I've been meaning to write this post for a long time ‐ we're constantly re‐purposing things around the house to use as toys and it's been seven months since I last shared these types of thrifty ideas.  I actually have more than 20 toy ideas at the moment, but I'm saving the extras for the next thrifty toy installment ‐ because gosh, each month Gv keeps getting older and that means coming up with even more toy ideas than the previous time!  

And I can't believe she's twice as old as when I wrote the first thrifty toys post!

There is also at least one object that has been reincarnated since that first post ‐ can you figure out which one it is?

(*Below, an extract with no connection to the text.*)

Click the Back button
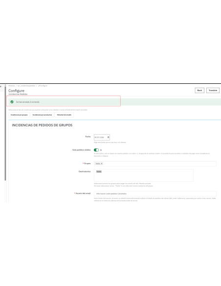 [199, 90]
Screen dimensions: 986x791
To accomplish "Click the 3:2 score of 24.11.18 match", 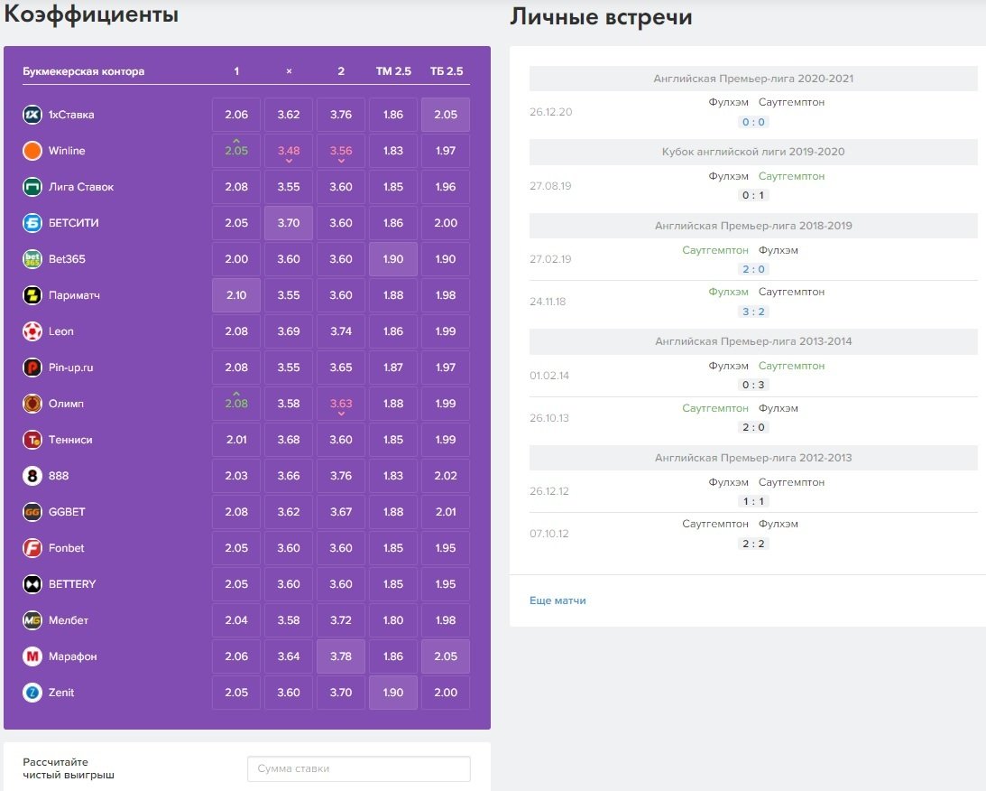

So, here are twenty of Gv's current favorite time‐occupiers, most of which were completely FREE:

Popsicle Sticks

I have a slew of these left over from my classroom (woo‐hoo free!) and I continue to come up with new ideas for ways to use them all the time.  I'm sure I'll eventually create an entire post of ideas focusing on these indispensable wooden sticks, but until then, here are three:

The perfect rhyme for this activity?  "1, 2, Buckle My Shoe," of course!

Grab a container, hand your child some Popsicle sticks, and then sit back and watch.  Seriously, you wouldn't think they would be that exciting, but Gv manages to come up with new things to do with them just about every day.  (Her latest game?  Placing a stick along the top of each book in the bookshelf next to the box)  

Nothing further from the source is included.